The next question would be how you define that grid. Unfortunately, there's no one good answer, and you need to consider what approach might fit your scenario best.
Other partitioning schemes of interest are different tree structures, such as kd-, Oct- and BSP-trees. You could even consider using trees combined with a grid.
EDIT
As pointed out, if your set is actually these three objects, you're definately better of just intersecting each one, and just pick the earliest one. If you're looking for ray-sphere, ray-cylinder, etc, intersection tests, these are not really hard and a quick google should supply all the math you might possibly need. :)
"computationally efficient" depends on how large the set is.
For a trivial set of three, just test each of them in turn, it's really not worth trying to optimise.
For larger sets, look at data structures which divide space (e.g. KD-Trees). Whole chapters (and indeed whole books) are dedicated to this problem. My favourite reference book is An Introduction to Ray Tracing (ed. Andrew. S. Glassner)
Alternatively, if I've misread your question and you're actually asking for algorithms for ray-object intersections for specific types of object, see the same book!
Well, it depends on what you're really trying to do. If you'd like to produce a solution that is correct for almost every pixel in a simple scene, an extremely quick method is to pre-calculate "what's in front" for each pixel by pre-rendering all of the objects with a unique identifying color into a background item buffer using scan conversion (aka the z-buffer). This is sometimes referred to as an item buffer.
Using that pre-computation, you then know what will be visible for almost all rays that you'll be shooting into the scene. As a result, your ray-environment intersection problem is greatly simplified: each ray hits one specific object.
When I was doing this many years ago, I was producing real-time raytraced images of admittedly simple scenes. I haven't revisited that code in quite a while but I suspect that with modern compilers and graphics hardware, performance would be orders of magnitude better than I was seeing then.
PS: I first read about the item buffer idea when I was doing my literature search in the early 90s. I originally found it mentioned in (I believe) an ACM paper from the late 70s. Sadly, I don't have the source reference available but, in short, it's a very old idea and one that works really well on scan conversion hardware.

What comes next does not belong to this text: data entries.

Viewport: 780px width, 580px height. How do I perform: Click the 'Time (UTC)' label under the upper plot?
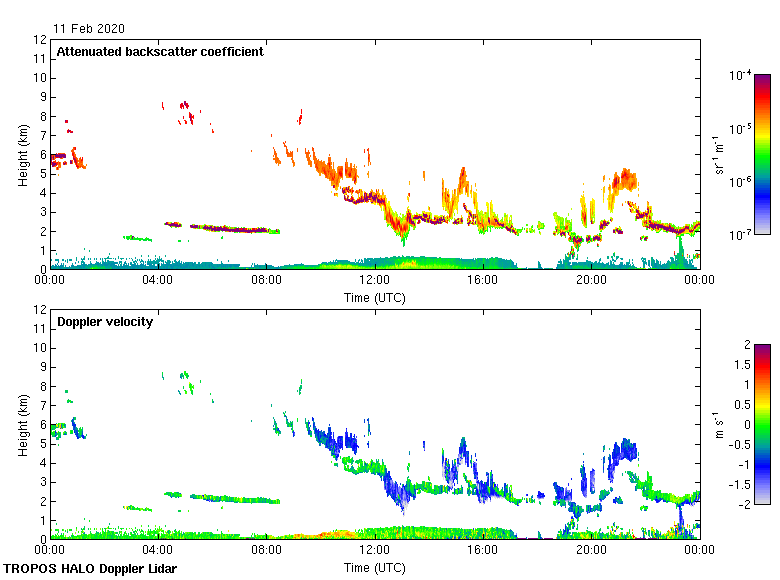point(374,297)
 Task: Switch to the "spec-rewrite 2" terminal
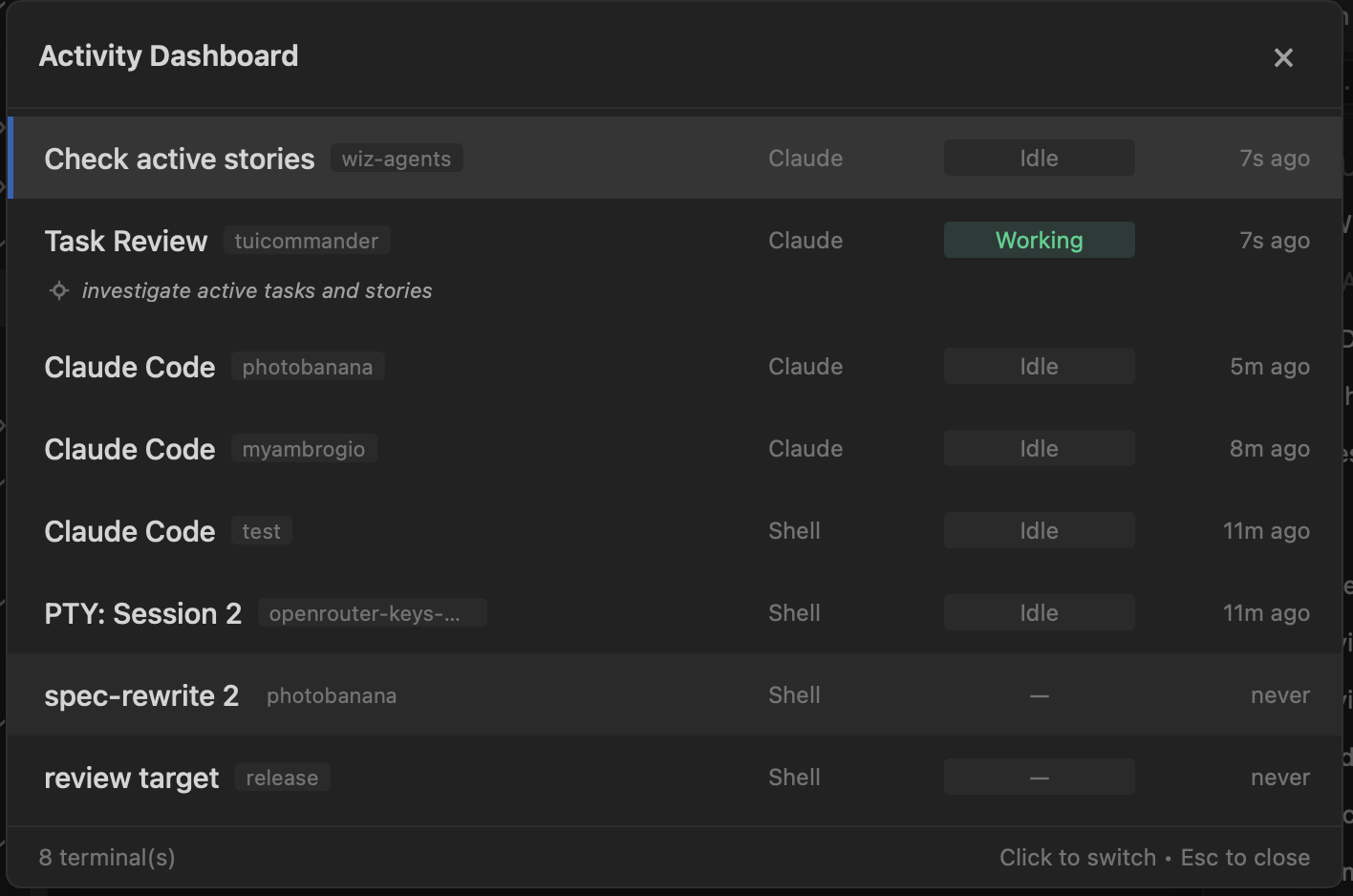(141, 695)
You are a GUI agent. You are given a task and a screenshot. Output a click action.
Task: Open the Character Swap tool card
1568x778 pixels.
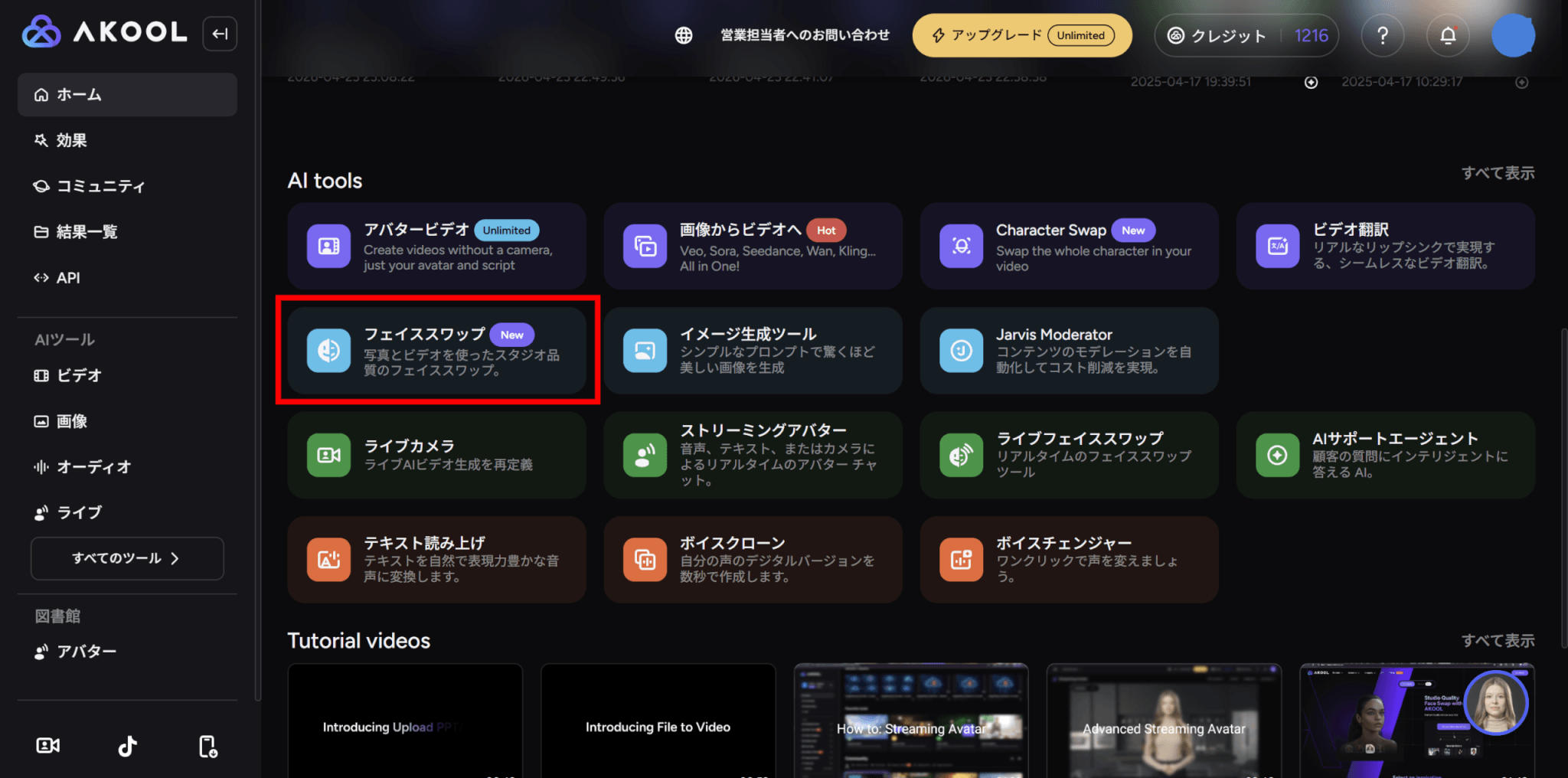point(1069,247)
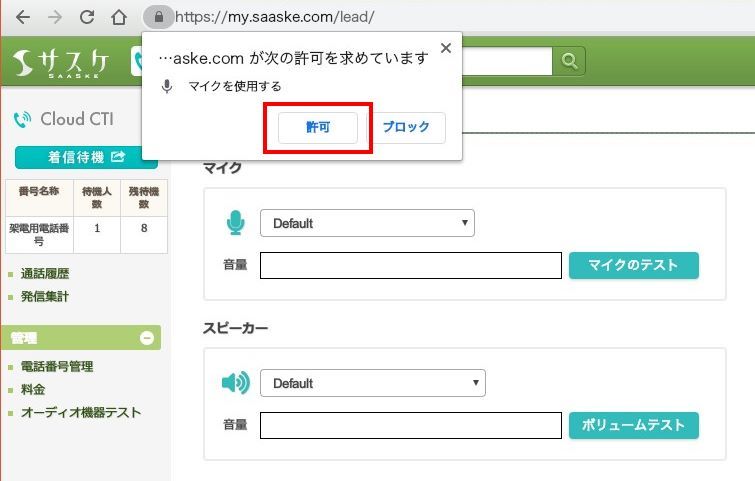Click the green search magnifier button

point(569,61)
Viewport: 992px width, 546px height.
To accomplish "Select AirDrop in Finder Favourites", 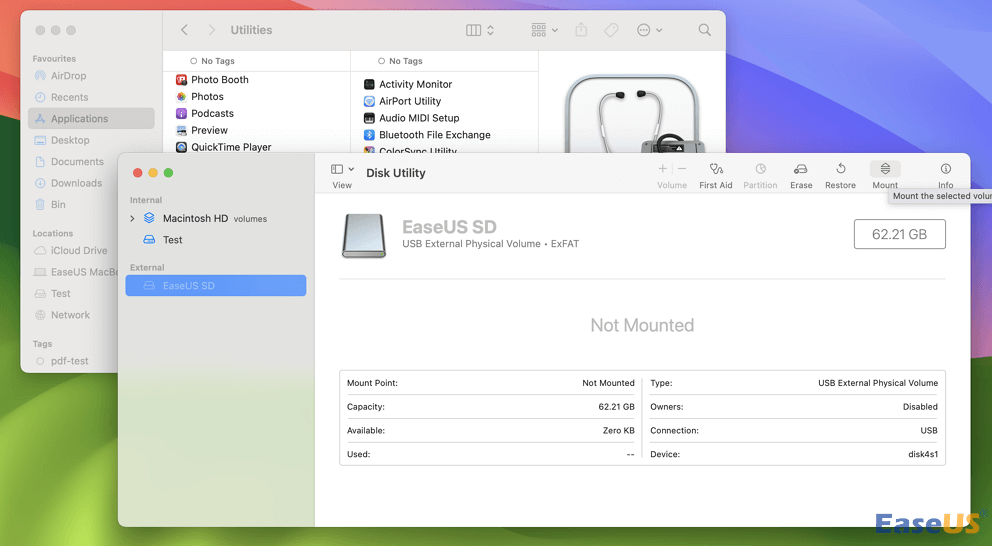I will (x=68, y=76).
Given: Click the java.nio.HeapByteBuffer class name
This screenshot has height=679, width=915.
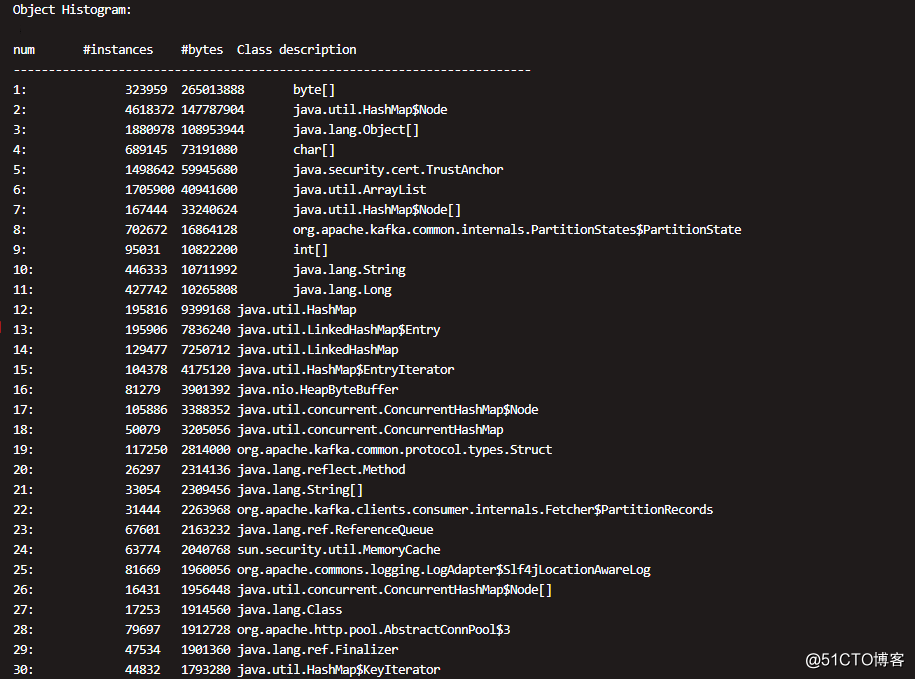Looking at the screenshot, I should (x=317, y=390).
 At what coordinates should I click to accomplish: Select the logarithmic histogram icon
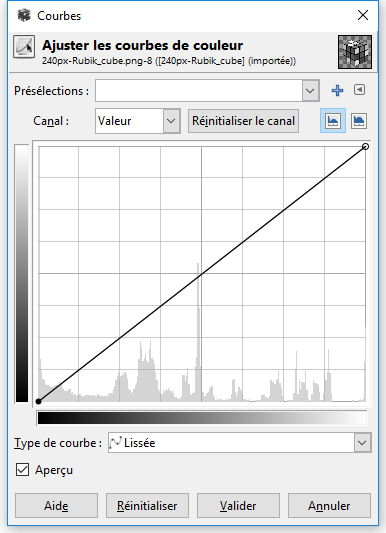359,121
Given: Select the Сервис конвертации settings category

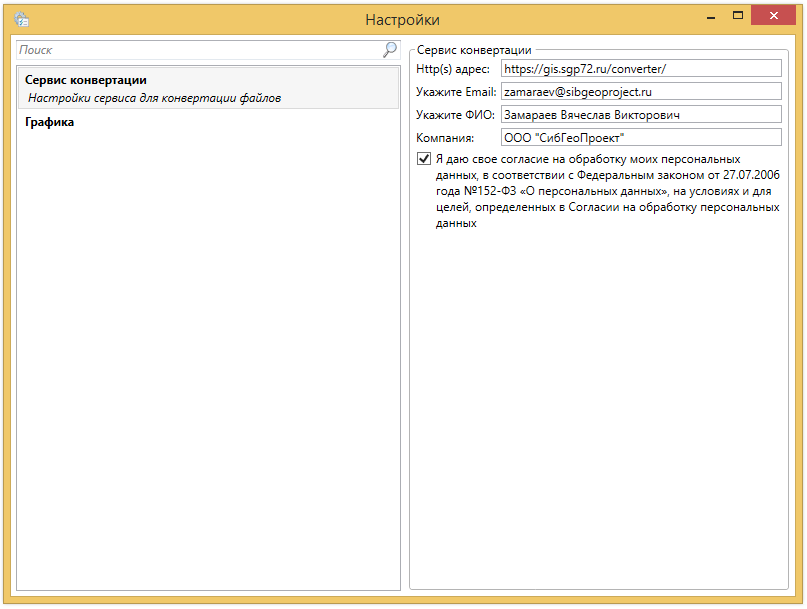Looking at the screenshot, I should (86, 80).
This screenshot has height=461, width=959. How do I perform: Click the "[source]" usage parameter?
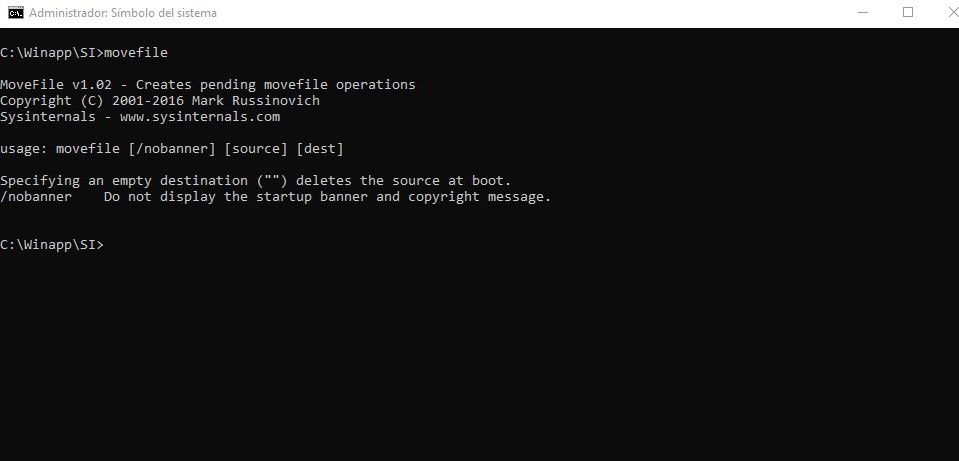coord(256,149)
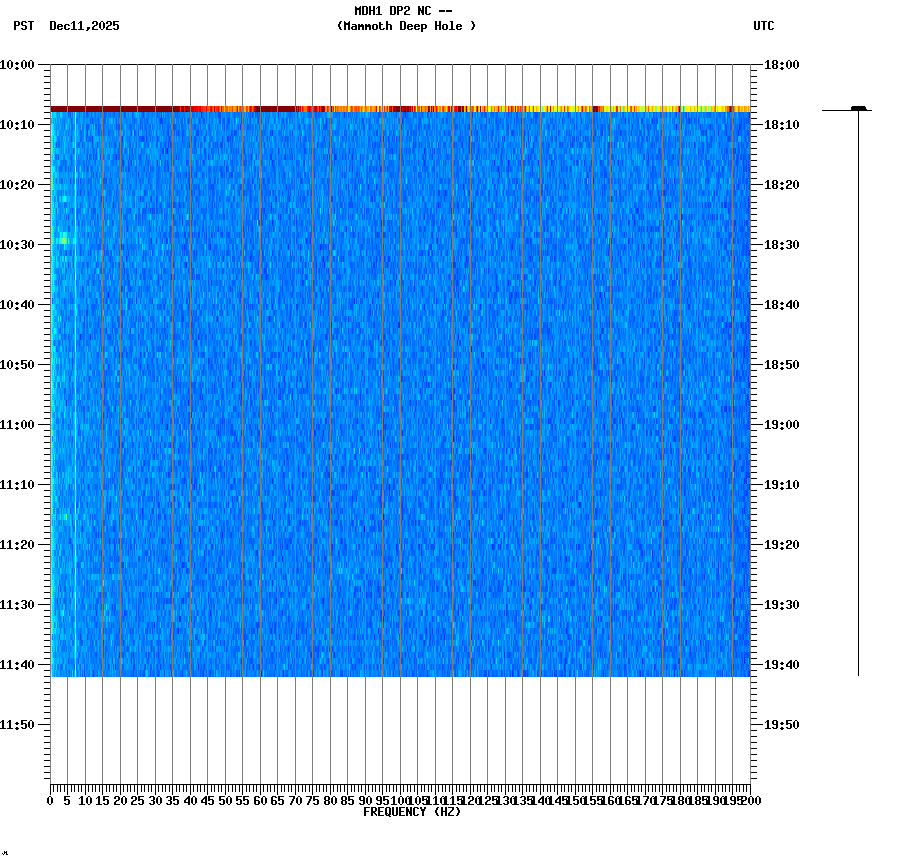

I assume you have a ray d = (dx,dy,dz), starting at o = (ox,oy,oz) and you are finding the parameter t such that the point of intersection p = o+d*t. (Like this page, which describes ray-plane intersection using P2-P1 for d, P1 for o and u for t)
The first question I would ask is "Do these objects intersect"?
If not then you can cheat a little and check for ray collisions in order. Since you have three objects that may or may not move per frame it pays to pre-calculate their distance from the camera (e.g. from their centre points). Test against each object in turn, by distance from the camera, from smallest to largest. Although the empty space is the most expensive part of the render now, this is more effective than just testing against all three and taking a minimum value. If your image is high res then this is especially efficient since you amortise the cost across the number of pixels.
Otherwise, test against all three and take a minimum value...
In other situations you may want to make a hybrid of the two methods. If you can test two of the objects in order then do so (e.g. a sphere and a cube moving down a cylindrical tunnel), but test the third and take a minimum value to find the final object.